The 10 Best Natalie Portman Movies You Need To Watch

5. Knight of Cups (Terrence Malick, 2015)

Knight of Cups

Terrence Malick’s latest might not be his most critically praised one, but it still retains that particular magic that’s unique do Malick’s films, a contemplation of life’s choices, joys and regrets that feels fulfilled even if it ends with its narrative wide open. Portman plays Elizabeth, one of Rick’s (Christian Bale) lovers, a married woman pregnant with the failing screenwriter’s baby, one of many affairs and dalliances the protagonist goes through to find his way home, or his way forward.

She doesn’t play her as an insecure mess, but as a defiant messenger bringing Rick a clearer perspective on life in a way he couldn’t achieve himself. It’s a striking if brief performance, a brilliant supporting turn that never misses the opportunity to become its own particular beast tangled in its own particular story.


4. V for Vendetta (James McTeigue, 2005)

V for Vendetta

James McTeigue’s and the Wachowski sisters’ Alan Moore adaptation is not only probably the best movie taken from Moore’s graphic novels, but one of the smartest, most thrilling action movies in recent memory. That doesn’t mean it’s void of particularly great performances, especially with Hugo Weaving portraying freedom fighter V with such panache while he “recruits” Evey (Portman) for his cause of destroying the totalitarian government ruling the land in this dystopic future.

Portman’s character goes through hell through V for Vendetta’s running time, and it’s the actress’ responsibility to take us with her, and chart this impressive character arch throughout the film. She does it with ease, building an honest and careful portrayal of a rebel in the making living in a world that isn’t particularly nice to rebellious personalities.


3. Léon (Luc Besson, 1994)


Yes, Portman’s debut is still one of her most impressive and unforgettable performances. As the daughter of a drug dealer who’s just seen her father, her mother, her older sister and her younger brother getting killed by a corrupt DEA agent, Portman appears as a frail 12-year-old girl taking refuge in Léon’s (Jean Reno) apartment. Léon is a trained and tested professional hitman, and she asks him to teach her the secrets of the trade so she could take revenge for her family.
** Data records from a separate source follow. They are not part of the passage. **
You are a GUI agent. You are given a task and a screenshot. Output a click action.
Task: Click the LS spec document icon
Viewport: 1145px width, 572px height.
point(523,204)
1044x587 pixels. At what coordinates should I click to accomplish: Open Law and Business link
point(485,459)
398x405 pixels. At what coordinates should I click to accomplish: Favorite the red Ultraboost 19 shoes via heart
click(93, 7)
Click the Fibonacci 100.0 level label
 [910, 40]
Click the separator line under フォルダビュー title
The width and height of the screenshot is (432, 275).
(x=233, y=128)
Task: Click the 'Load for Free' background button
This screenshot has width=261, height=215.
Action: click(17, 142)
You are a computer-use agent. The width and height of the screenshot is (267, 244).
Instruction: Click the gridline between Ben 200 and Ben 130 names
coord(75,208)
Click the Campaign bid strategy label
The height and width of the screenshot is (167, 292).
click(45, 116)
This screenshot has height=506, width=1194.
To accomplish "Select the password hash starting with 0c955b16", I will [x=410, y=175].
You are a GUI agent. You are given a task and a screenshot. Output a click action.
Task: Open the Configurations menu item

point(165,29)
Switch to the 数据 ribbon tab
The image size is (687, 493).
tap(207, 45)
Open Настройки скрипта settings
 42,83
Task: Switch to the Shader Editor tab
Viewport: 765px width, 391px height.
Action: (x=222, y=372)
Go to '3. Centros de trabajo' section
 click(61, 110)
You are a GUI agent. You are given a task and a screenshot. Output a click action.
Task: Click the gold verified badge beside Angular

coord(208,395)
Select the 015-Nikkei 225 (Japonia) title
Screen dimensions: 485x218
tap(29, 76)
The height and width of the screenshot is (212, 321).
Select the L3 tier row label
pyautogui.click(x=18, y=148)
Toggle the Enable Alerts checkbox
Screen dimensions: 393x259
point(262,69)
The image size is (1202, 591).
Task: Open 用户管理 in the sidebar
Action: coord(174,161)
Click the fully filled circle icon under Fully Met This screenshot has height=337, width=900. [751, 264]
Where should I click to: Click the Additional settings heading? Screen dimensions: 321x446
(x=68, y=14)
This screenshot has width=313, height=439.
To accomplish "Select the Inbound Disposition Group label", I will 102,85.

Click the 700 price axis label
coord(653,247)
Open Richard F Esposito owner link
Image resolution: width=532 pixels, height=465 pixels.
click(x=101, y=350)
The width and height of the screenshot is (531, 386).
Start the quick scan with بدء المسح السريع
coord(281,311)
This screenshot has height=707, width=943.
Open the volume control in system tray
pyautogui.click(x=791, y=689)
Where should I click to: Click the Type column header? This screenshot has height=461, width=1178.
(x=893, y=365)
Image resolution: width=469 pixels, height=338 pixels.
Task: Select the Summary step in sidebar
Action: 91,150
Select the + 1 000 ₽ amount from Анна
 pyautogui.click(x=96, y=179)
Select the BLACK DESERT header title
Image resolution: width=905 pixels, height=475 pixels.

As this is a Luc Besson’s movie, everything is exaggerated and strung-out, but Portman’s performance is not only striking because of that, it’s also tremendously subtle and mature in the way it builds this young girl’s world, tears it down and starts building it back up again in a twisted and violent way.


2. Closer (Mike Nichols, 2004)


Portman’s first Oscar nod came for Mike Nichols’ brilliant relationship drama, a cynical and heartrending portrayal of two couples and their lies, infidelities, obsessions and overall flawed dynamics.

As the mysterious Alice, who springs up on Dan’s (Jude Law) life after he rescues her from a car crash, Portman is the wild card in a romantic quadrangle that includes the brutal masculinity of Larry (Clive Owen) and the stunted professionalism of Anna (Julia Roberts). Is a quartet of amazing performances, and yet Portman’s still stands out.

The core of her work is in hiding Alice’s secrets in plain sight, in understanding the character and still maintaining a certain kind of aura around her, a sensuality that comes from her freedom from convention, a cynical core hiding behind a romantic façade that she too wishes was true. It’s perhaps the film’s most unforgettable character, and that’s certainly saying a lot.


1. Black Swan (Darren Aronofsky, 2010)

Black Swan (2010)

The part that finally gave her the Oscar she richly deserved throughout her career, Black Swan’s Nina Sayers is a ballerina obsessed with perfection and purity, a woman stunted by her overbearing mother and her profession’s constant request for technical excellence. When she’s selected to play the lead in her company’s adaptation of Swan Lake, she falls apart at the seams trying to deal with the pressures of the gig and the competition of a more sensual fellow ballerina, played by Mila Kunis.

Portman is obviously the backbone of the film, the one character we’re nearly always seeing onscreen, and Aronofsky’s direction finds ways to frame her performance so we’re always seeing new aspects of it. Whether it is Nina looking deranged at her own image in the mirror or her body language as she’s walking down a dark alley, there’s something very complete and vibrant about Portman’s performance here that definitely qualifies it as her best work to date.

Author Bio: Caio Coletti is a Brazilian-born journalist, a proud poptimist, and has too many opinions to keep them all to himself.